O Recorrente não especifica factos que tivessem sido incorretamente julgados; os concretos meios probatórios, constantes do processo que impunham decisão sobre os pontos da matéria de facto impugnados diversa da recorrida; nem, finalmente, a decisão que, no seu entender, deve ser proferida sobre as questões de facto impugnadas.

Tal como exigido pelos normativos constantes das alíneas a), b) e c) do n.º 1, do artigo 640º do Código de Processo Civil.

Nem se vislumbra qualquer erro evidente, ou lacuna, neste julgamento da matéria de facto.

Deveremos assim dar como provados os seguintes factos, constantes da decisão recorrida:

A) A. era gerente de facto da sociedade comercial “A., LDA.”, desde a data da sua constituição (cf. documento n.º 5 junto com a petição inicial).

▶ **Detalhes do exercício**: Atualize o trecho do texto de leitura que abre com "Deveremos assim dar" e fecha com "a petição inicial).", trocando "gerente" por "administrador", e apresente-o completo.

▶ **Bloco de dados**:
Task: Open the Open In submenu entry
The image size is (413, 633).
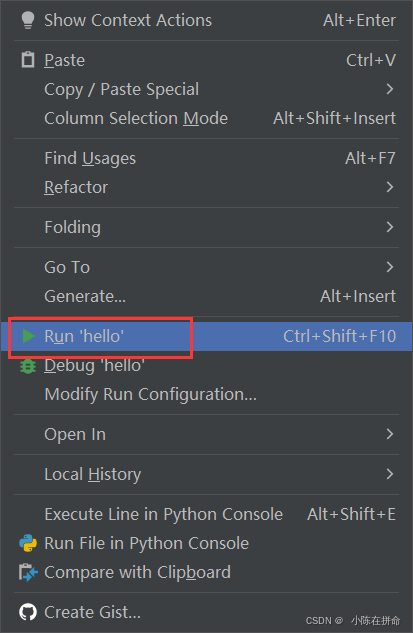Action: [x=207, y=434]
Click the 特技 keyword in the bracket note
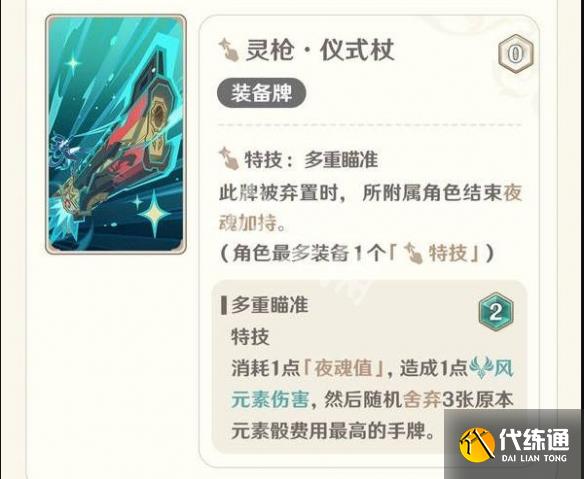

▶ **Solução do exercício**:
Deveremos assim dar como provados os seguintes factos, constantes da decisão recorrida:

A) A. era administrador de facto da sociedade comercial “A., LDA.”, desde a data da sua constituição (cf. documento n.º 5 junto com a petição inicial).